** Opening ENTRIES PROVIDED block **
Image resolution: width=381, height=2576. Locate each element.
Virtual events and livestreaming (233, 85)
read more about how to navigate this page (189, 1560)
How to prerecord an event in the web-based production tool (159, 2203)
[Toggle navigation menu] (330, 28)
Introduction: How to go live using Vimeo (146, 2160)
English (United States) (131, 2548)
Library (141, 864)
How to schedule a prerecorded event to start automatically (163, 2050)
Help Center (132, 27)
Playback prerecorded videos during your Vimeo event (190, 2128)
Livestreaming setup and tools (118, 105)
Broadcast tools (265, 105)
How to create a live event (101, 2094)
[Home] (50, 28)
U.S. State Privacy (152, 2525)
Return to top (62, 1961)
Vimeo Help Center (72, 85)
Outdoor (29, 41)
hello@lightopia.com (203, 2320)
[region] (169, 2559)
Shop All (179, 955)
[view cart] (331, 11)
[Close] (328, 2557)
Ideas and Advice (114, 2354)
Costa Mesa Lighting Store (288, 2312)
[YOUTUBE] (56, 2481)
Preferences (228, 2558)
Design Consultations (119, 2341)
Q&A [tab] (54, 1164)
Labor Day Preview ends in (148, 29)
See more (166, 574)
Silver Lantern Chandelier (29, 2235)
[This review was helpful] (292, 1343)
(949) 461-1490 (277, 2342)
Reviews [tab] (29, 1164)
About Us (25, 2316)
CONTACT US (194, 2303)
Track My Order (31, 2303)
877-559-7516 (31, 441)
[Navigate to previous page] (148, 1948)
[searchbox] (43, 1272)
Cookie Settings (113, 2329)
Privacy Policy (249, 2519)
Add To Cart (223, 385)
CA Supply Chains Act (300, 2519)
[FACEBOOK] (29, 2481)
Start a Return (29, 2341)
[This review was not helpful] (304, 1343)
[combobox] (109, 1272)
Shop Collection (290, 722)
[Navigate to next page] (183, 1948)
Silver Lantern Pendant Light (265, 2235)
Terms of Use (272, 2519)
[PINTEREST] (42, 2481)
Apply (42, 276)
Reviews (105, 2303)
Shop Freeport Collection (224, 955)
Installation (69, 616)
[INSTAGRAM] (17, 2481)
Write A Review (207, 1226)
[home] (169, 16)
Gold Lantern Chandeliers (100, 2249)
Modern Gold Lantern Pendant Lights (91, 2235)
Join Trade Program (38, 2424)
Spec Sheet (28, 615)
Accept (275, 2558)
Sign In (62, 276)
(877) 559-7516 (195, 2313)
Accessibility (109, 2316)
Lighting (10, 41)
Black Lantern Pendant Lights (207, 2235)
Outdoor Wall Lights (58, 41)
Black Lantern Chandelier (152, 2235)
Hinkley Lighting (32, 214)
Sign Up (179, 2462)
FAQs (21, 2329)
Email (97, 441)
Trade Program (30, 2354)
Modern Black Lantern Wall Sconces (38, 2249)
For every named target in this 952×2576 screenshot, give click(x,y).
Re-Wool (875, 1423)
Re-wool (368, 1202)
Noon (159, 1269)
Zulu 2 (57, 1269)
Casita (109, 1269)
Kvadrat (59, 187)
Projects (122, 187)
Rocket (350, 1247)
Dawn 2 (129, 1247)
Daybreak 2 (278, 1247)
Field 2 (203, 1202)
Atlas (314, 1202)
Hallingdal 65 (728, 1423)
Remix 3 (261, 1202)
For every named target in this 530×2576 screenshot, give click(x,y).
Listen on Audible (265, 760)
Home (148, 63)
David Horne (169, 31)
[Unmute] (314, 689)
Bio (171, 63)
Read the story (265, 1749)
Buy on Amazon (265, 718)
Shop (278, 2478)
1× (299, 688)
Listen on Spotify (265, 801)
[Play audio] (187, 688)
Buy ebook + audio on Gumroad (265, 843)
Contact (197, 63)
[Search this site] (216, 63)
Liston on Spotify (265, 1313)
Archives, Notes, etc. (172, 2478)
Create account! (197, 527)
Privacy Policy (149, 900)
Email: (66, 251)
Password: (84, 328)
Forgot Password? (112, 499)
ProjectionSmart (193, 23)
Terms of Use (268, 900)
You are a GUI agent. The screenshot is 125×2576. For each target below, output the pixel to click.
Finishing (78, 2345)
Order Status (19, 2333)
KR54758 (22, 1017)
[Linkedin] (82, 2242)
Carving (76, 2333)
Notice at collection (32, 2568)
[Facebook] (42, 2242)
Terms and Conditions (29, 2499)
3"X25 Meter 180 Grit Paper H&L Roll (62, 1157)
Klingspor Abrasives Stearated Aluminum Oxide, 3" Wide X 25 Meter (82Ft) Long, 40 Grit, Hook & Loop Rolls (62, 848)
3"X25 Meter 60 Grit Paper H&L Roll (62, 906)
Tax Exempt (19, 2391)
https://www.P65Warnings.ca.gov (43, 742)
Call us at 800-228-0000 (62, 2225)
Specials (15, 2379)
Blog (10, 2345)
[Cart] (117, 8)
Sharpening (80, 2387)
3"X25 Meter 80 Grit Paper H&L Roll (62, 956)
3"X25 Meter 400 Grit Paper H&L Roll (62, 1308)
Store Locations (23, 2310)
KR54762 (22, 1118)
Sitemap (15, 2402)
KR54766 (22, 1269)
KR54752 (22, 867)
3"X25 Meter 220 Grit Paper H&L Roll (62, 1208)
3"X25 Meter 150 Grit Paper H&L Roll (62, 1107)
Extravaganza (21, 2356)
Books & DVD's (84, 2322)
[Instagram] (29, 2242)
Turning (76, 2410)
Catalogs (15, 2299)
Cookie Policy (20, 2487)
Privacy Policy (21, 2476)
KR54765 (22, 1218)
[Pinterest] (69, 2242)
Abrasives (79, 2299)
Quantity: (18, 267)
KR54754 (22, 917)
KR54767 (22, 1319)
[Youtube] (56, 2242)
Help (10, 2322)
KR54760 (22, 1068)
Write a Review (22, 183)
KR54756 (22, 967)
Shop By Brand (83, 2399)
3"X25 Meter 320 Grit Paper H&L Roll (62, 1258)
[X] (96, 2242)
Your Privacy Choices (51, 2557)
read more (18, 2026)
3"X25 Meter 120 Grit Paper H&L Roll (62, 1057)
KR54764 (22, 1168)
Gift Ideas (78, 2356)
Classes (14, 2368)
** Closing ENTRIES PROVIDED block **
For every line above that includes the string "Lights", copy the line.

Modern Gold Lantern Pendant Lights (91, 2235)
Black Lantern Pendant Lights (207, 2235)
Outdoor Wall Lights (58, 41)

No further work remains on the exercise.